Car with missing ad execs found at the bottom of river

Published: 08 November, 2013 07:41 IST | Salil Urunkar |

A day after cops found the body of one of the missing executives, NDRF and locals pulled out bodies of 3 others and the car from the same spot; officials believe that while Buch tried to swim to safety, his friends were stuck inside

A day after the police fished out the body of ad executive Chintan Buch from Nira river in Sarole village near Pune, National Disaster Response Force (NDRF) jawans and local youths pulled out the remaining three bodies and the car from the riverbed last afternoon. The deceased were identified as Pranav Lele, Sahil Qureshi and Shrutika Chandwani, Buch’s colleagues.

Initially, the cable to the crane being used to fish out the car snapped due to the excess weight of the three bodies. Another crane was then called in to pull it out; the deceased Pranav Lele, Sahil Qureshi and Shrutika Chandwani were trapped inside the car. Pics/Sachin Thakare

Forty NDRF personnel resumed the search operation, which was called off on Wednesday evening due to poor light, at 8.30 am yesterday. The bodies and the vehicle were fished out by 1.30 pm.

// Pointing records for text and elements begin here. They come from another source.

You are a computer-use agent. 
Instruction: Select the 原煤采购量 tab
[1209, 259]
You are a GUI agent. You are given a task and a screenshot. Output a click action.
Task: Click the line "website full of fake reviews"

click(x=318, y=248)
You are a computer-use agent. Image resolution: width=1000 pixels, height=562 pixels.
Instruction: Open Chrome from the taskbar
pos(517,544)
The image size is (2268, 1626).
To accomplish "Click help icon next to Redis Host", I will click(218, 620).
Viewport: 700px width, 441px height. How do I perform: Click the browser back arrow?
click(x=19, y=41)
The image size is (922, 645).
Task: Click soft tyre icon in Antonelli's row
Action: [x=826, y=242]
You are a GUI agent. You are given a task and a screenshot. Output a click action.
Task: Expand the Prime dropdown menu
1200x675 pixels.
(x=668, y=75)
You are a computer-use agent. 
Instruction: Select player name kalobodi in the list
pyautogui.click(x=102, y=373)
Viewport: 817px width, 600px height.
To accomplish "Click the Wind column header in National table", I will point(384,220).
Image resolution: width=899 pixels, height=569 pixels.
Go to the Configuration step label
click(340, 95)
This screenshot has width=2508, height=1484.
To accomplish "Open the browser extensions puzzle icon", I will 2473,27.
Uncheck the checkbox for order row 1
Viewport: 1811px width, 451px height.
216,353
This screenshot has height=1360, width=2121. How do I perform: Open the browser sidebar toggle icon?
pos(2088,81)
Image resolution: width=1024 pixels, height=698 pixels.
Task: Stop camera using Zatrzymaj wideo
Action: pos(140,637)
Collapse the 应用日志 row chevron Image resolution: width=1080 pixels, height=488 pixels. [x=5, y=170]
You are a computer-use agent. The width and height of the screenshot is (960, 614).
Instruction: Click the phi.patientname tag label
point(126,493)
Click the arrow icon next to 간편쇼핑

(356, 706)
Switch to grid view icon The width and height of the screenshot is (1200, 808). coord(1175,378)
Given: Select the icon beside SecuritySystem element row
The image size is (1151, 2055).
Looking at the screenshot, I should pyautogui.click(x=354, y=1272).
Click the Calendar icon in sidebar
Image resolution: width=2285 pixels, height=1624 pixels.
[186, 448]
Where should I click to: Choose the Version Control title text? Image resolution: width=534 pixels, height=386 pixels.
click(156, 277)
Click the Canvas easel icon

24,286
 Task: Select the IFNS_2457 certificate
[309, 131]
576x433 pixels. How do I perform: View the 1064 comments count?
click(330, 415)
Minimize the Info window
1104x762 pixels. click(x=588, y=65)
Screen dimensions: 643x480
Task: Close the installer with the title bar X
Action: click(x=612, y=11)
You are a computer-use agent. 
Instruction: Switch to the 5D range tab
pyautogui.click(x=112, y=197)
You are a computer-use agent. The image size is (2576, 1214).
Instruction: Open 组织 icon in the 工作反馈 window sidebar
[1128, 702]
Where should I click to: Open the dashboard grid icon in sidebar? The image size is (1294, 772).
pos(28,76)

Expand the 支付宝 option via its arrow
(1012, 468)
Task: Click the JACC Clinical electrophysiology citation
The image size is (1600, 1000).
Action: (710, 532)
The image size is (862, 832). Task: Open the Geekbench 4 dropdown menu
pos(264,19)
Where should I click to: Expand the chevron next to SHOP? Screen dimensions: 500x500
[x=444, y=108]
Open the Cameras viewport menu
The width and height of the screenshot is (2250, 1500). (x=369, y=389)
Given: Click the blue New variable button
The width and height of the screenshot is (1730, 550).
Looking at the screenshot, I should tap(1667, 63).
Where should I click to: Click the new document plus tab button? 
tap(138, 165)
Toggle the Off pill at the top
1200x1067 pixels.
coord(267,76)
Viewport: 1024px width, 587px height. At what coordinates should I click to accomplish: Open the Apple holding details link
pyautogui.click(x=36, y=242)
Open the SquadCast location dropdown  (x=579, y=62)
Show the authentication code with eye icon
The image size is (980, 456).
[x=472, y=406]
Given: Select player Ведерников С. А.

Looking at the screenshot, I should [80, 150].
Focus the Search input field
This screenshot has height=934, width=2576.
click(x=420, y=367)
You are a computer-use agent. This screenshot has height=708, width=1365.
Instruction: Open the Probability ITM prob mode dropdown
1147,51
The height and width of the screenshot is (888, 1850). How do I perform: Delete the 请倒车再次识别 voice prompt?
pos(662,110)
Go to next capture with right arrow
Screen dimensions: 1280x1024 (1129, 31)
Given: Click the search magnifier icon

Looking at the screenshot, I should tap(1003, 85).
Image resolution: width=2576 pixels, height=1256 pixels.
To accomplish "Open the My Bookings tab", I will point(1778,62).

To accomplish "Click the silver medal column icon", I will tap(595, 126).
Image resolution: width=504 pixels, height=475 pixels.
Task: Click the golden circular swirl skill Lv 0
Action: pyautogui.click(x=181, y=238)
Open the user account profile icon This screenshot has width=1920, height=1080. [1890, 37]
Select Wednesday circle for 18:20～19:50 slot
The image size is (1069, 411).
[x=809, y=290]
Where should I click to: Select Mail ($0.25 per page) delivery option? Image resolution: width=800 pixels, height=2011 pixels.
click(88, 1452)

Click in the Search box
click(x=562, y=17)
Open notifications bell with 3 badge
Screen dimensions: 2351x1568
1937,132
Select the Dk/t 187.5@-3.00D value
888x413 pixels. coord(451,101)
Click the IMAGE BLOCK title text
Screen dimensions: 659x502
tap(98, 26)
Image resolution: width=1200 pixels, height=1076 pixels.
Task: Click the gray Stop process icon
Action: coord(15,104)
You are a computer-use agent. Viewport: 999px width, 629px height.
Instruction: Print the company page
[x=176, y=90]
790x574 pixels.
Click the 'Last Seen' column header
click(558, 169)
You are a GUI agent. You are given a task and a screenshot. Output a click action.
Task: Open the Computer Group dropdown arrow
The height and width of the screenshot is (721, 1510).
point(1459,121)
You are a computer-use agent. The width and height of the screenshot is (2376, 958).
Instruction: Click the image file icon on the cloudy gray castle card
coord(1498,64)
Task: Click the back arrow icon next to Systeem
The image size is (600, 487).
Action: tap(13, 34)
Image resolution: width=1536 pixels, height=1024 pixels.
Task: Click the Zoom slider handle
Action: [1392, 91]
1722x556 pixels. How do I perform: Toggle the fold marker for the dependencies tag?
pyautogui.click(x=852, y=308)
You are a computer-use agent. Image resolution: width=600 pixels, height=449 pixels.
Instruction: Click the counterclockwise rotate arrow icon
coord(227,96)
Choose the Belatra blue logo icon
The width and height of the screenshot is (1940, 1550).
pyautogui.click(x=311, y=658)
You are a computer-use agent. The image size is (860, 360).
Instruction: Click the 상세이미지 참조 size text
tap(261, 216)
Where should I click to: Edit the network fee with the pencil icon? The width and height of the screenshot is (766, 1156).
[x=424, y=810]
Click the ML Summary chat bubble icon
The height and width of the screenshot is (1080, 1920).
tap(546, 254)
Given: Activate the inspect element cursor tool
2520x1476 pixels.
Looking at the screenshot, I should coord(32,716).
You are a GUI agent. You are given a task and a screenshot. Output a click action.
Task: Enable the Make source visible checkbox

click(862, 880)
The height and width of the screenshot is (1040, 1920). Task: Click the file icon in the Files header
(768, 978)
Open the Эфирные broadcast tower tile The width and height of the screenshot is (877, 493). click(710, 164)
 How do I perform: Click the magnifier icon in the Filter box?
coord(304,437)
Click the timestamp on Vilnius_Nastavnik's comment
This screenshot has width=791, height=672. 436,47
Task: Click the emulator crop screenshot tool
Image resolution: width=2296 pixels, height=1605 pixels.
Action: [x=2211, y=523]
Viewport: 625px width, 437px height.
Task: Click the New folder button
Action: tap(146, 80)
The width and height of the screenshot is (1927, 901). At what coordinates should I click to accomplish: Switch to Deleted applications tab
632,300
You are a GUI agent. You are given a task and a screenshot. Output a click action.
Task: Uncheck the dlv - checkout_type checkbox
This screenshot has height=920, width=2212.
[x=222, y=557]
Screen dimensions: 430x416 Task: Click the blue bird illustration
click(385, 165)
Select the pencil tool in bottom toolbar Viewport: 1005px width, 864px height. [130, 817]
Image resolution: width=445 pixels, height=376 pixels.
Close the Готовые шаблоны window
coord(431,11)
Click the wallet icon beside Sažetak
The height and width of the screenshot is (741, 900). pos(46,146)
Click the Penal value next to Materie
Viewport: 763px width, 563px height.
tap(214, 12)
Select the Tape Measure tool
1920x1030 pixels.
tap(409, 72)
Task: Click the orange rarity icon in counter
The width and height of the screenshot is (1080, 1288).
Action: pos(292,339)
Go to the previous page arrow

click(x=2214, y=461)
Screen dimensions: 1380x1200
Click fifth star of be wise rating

Maruti Taru, Sachin Kamble, Anil Kamble and Janardan Sangale, a few youngsters from the local Bhoi community from Bhor and Shirwal, who entered the river at 11 am, felt something.

Pranav Lele, Sahil Qureshi and Shrutika Chandwani
Pranav Lele, Sahil Qureshi and Shrutika Chandwani

Later, the NDRF jawans searched the spot and confirmed that it was the car. A crane was used to pull out the car from the water. However, the cable snapped due to the excess weight of the three bodies in the car and it fell into the river again. Another crane was then brought in to pull out the car around 1.30 pm. While Lele’s body was recovered from the front seat, Qureshi and Chandwani’s bodies were spotted on the back seat. Officials say that the window by Buch’s seat was open.

Deputy Superintendent of Police Milind Mohite said, “They must have been driving at the speed of around 100 kmph. The car must have jumped off the divider and fell into the river from the gap between the two bridges. Chintan might have tried to jump out of the car by opening the window. He was known to be a good swimmer. But he did not have gauged the distance to the banks and drowned due to exhaustion.”

Norms flouted
A survey of the spot near the Nira river bridge done by the highway police revealed gross negligence on part of the National Highway Authority of India (NHAI) and district officials in implementing traffic diversions, which they said claimed four lives. The road widening work on the Pune-Satara highway has been going on for the last three years and the old bridge on Nira river was also under repair. Superintendent of Police (Highway) Dilip Bhujbal said, “The spot where the mishap occurred does not have any history of accidents. 

Road widening work is underway on that stretch, so the traffic has been diverted at several spots including the one near the old bridge. The final design, which has been approved, includes metal crash barriers and a protection wall. However, the work has been progressing at snail’s pace for the last three years.”

He added that traffic diversions implemented on the highway needs an approval from the collector. “After this approval, a notification is issued by the NHAI and then accordingly the traffic changes are implemented. If a fatal accident has happened near the bridge, it clearly indicates faulty implementation of traffic diversion,” Bhujbal said.

Wrong placement
Sahil Qureshi’s uncle Parvez Ahmad said, “During our visit to the accident spot, we noticed that a signboard for the diversion is placed right at the start of the bridge. This is enough to induce an error of judgement in the driver. Since the kids were driving in the dark, and possibly at high speed, they must have taken the right and fallen into the river.”

He added that NHAI authorities should at least remove the diversion board placed at wrong spot to avoid accidents in future. “They should immediately construct a wall to prevent vehicles from falling into the river through the huge gap between the two bridges,” he said.